> [TASK INSTRUCTIONS]:
Reproduce the following listing line for line, with no changes.
--- Begin ---
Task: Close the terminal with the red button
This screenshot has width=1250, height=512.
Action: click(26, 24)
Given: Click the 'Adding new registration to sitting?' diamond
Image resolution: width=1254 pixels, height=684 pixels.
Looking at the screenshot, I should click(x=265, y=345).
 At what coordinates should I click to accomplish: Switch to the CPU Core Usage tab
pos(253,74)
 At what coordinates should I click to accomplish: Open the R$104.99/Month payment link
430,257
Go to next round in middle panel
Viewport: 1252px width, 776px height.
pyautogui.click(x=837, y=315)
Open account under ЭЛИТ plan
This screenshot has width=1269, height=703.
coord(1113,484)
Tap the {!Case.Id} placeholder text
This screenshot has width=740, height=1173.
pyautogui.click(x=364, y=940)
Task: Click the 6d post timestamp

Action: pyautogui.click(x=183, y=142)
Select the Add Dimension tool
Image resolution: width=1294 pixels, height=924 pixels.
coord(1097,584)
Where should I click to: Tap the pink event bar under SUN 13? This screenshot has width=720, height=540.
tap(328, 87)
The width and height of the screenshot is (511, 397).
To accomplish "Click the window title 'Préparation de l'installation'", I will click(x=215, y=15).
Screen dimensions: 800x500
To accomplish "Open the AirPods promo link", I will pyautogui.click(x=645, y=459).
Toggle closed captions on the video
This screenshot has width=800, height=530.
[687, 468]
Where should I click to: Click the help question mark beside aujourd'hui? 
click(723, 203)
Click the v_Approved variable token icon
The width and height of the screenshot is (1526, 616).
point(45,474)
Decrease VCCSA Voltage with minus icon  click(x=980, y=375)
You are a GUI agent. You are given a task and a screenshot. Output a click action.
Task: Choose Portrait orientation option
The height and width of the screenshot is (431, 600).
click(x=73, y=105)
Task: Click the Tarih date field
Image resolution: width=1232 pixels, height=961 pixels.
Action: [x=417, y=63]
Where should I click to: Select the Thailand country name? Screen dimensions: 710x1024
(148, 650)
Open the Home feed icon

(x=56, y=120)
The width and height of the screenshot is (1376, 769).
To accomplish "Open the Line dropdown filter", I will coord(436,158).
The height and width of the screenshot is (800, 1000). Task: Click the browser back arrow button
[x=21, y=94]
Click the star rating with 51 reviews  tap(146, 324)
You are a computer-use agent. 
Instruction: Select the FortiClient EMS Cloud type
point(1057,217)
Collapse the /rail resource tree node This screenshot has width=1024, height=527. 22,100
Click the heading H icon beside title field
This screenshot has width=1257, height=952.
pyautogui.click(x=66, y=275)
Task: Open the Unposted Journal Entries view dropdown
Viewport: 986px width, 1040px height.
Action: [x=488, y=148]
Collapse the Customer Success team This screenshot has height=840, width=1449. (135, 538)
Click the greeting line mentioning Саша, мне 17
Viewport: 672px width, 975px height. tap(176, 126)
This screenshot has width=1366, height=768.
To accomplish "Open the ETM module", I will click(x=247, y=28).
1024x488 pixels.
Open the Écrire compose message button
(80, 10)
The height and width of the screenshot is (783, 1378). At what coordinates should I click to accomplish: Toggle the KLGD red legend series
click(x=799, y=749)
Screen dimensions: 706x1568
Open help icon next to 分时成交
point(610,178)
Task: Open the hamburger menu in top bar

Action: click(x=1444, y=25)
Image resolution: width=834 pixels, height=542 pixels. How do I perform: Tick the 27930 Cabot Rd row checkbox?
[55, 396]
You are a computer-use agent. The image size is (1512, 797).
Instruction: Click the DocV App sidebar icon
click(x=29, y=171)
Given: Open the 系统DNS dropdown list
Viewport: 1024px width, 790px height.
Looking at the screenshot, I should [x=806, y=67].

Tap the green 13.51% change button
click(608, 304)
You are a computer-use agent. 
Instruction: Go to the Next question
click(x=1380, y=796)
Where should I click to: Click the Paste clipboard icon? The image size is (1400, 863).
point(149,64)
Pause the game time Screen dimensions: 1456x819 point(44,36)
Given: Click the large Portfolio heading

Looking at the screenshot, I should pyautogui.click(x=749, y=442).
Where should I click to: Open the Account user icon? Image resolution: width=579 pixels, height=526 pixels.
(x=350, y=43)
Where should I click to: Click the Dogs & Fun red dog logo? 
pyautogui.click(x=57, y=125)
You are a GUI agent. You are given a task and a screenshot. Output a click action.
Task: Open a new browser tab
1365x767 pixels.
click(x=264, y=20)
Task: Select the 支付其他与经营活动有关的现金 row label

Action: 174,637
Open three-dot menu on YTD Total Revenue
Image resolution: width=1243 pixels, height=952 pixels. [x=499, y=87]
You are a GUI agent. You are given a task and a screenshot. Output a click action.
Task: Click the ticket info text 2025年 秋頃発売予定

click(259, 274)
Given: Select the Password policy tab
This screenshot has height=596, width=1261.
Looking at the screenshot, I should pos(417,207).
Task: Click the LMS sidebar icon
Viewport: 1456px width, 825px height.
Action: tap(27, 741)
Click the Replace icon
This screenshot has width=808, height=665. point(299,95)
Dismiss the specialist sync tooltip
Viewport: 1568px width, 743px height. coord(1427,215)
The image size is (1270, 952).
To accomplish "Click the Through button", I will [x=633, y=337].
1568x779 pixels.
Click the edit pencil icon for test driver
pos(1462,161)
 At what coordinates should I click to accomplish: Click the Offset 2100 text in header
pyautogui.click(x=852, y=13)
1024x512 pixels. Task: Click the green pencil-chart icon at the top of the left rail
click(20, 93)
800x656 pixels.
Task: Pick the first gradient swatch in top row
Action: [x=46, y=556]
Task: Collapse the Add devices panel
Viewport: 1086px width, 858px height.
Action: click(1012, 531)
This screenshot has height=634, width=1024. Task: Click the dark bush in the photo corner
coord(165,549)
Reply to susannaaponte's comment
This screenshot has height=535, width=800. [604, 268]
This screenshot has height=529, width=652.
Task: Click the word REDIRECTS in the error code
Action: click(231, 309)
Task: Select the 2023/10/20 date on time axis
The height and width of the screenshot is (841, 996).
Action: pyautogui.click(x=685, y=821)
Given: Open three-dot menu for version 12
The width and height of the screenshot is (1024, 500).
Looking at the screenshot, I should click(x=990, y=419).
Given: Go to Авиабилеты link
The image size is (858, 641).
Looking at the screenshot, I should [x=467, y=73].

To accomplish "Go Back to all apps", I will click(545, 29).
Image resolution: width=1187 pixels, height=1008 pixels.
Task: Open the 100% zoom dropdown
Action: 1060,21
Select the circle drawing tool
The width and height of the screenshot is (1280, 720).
--- End ---
> [RESULT]:
Task: Close the terminal with the red button
This screenshot has width=1250, height=512.
Action: click(26, 24)
Given: Click the 'Adding new registration to sitting?' diamond
Image resolution: width=1254 pixels, height=684 pixels.
Looking at the screenshot, I should click(x=265, y=345).
 At what coordinates should I click to accomplish: Switch to the CPU Core Usage tab
pos(253,74)
 At what coordinates should I click to accomplish: Open the R$104.99/Month payment link
430,257
Go to next round in middle panel
Viewport: 1252px width, 776px height.
pyautogui.click(x=837, y=315)
Open account under ЭЛИТ plan
This screenshot has width=1269, height=703.
coord(1113,484)
Tap the {!Case.Id} placeholder text
This screenshot has width=740, height=1173.
pyautogui.click(x=364, y=940)
Task: Click the 6d post timestamp

Action: pyautogui.click(x=183, y=142)
Select the Add Dimension tool
Image resolution: width=1294 pixels, height=924 pixels.
coord(1097,584)
Where should I click to: Tap the pink event bar under SUN 13? This screenshot has width=720, height=540.
tap(328, 87)
The width and height of the screenshot is (511, 397).
To accomplish "Click the window title 'Préparation de l'installation'", I will click(x=215, y=15).
Screen dimensions: 800x500
To accomplish "Open the AirPods promo link", I will pyautogui.click(x=645, y=459).
Toggle closed captions on the video
This screenshot has width=800, height=530.
[687, 468]
Where should I click to: Click the help question mark beside aujourd'hui? 
click(723, 203)
Click the v_Approved variable token icon
The width and height of the screenshot is (1526, 616).
point(45,474)
Decrease VCCSA Voltage with minus icon  click(x=980, y=375)
You are a GUI agent. You are given a task and a screenshot. Output a click action.
Task: Choose Portrait orientation option
The height and width of the screenshot is (431, 600).
click(x=73, y=105)
Task: Click the Tarih date field
Image resolution: width=1232 pixels, height=961 pixels.
Action: [x=417, y=63]
Where should I click to: Select the Thailand country name? Screen dimensions: 710x1024
(148, 650)
Open the Home feed icon

(x=56, y=120)
The width and height of the screenshot is (1376, 769).
To accomplish "Open the Line dropdown filter", I will coord(436,158).
The height and width of the screenshot is (800, 1000). Task: Click the browser back arrow button
[x=21, y=94]
Click the star rating with 51 reviews  tap(146, 324)
You are a computer-use agent. 
Instruction: Select the FortiClient EMS Cloud type
point(1057,217)
Collapse the /rail resource tree node This screenshot has width=1024, height=527. 22,100
Click the heading H icon beside title field
This screenshot has width=1257, height=952.
pyautogui.click(x=66, y=275)
Task: Open the Unposted Journal Entries view dropdown
Viewport: 986px width, 1040px height.
Action: [x=488, y=148]
Collapse the Customer Success team This screenshot has height=840, width=1449. (135, 538)
Click the greeting line mentioning Саша, мне 17
Viewport: 672px width, 975px height. tap(176, 126)
This screenshot has width=1366, height=768.
To accomplish "Open the ETM module", I will click(x=247, y=28).
1024x488 pixels.
Open the Écrire compose message button
(80, 10)
The height and width of the screenshot is (783, 1378). At what coordinates should I click to accomplish: Toggle the KLGD red legend series
click(x=799, y=749)
Screen dimensions: 706x1568
Open help icon next to 分时成交
point(610,178)
Task: Open the hamburger menu in top bar

Action: click(x=1444, y=25)
Image resolution: width=834 pixels, height=542 pixels. How do I perform: Tick the 27930 Cabot Rd row checkbox?
[55, 396]
You are a computer-use agent. The image size is (1512, 797).
Instruction: Click the DocV App sidebar icon
click(x=29, y=171)
Given: Open the 系统DNS dropdown list
Viewport: 1024px width, 790px height.
Looking at the screenshot, I should [x=806, y=67].

Tap the green 13.51% change button
click(608, 304)
You are a computer-use agent. 
Instruction: Go to the Next question
click(x=1380, y=796)
Where should I click to: Click the Paste clipboard icon? The image size is (1400, 863).
point(149,64)
Pause the game time Screen dimensions: 1456x819 point(44,36)
Given: Click the large Portfolio heading

Looking at the screenshot, I should pyautogui.click(x=749, y=442).
Where should I click to: Open the Account user icon? Image resolution: width=579 pixels, height=526 pixels.
(x=350, y=43)
Where should I click to: Click the Dogs & Fun red dog logo? 
pyautogui.click(x=57, y=125)
You are a GUI agent. You are given a task and a screenshot. Output a click action.
Task: Open a new browser tab
1365x767 pixels.
click(x=264, y=20)
Task: Select the 支付其他与经营活动有关的现金 row label

Action: 174,637
Open three-dot menu on YTD Total Revenue
Image resolution: width=1243 pixels, height=952 pixels. [x=499, y=87]
You are a GUI agent. You are given a task and a screenshot. Output a click action.
Task: Click the ticket info text 2025年 秋頃発売予定

click(259, 274)
Given: Select the Password policy tab
This screenshot has height=596, width=1261.
Looking at the screenshot, I should pos(417,207).
Task: Click the LMS sidebar icon
Viewport: 1456px width, 825px height.
Action: tap(27, 741)
Click the Replace icon
This screenshot has width=808, height=665. point(299,95)
Dismiss the specialist sync tooltip
Viewport: 1568px width, 743px height. coord(1427,215)
The image size is (1270, 952).
To accomplish "Click the Through button", I will [x=633, y=337].
1568x779 pixels.
Click the edit pencil icon for test driver
pos(1462,161)
 At what coordinates should I click to accomplish: Click the Offset 2100 text in header
pyautogui.click(x=852, y=13)
1024x512 pixels. Task: Click the green pencil-chart icon at the top of the left rail
click(20, 93)
800x656 pixels.
Task: Pick the first gradient swatch in top row
Action: [x=46, y=556]
Task: Collapse the Add devices panel
Viewport: 1086px width, 858px height.
Action: click(1012, 531)
This screenshot has height=634, width=1024. Task: Click the dark bush in the photo corner
coord(165,549)
Reply to susannaaponte's comment
This screenshot has height=535, width=800. [604, 268]
This screenshot has height=529, width=652.
Task: Click the word REDIRECTS in the error code
Action: click(231, 309)
Task: Select the 2023/10/20 date on time axis
The height and width of the screenshot is (841, 996).
Action: pyautogui.click(x=685, y=821)
Given: Open three-dot menu for version 12
The width and height of the screenshot is (1024, 500).
Looking at the screenshot, I should click(x=990, y=419).
Given: Go to Авиабилеты link
The image size is (858, 641).
Looking at the screenshot, I should [x=467, y=73].

To accomplish "Go Back to all apps", I will click(545, 29).
Image resolution: width=1187 pixels, height=1008 pixels.
Task: Open the 100% zoom dropdown
Action: 1060,21
Select the circle drawing tool
The width and height of the screenshot is (1280, 720).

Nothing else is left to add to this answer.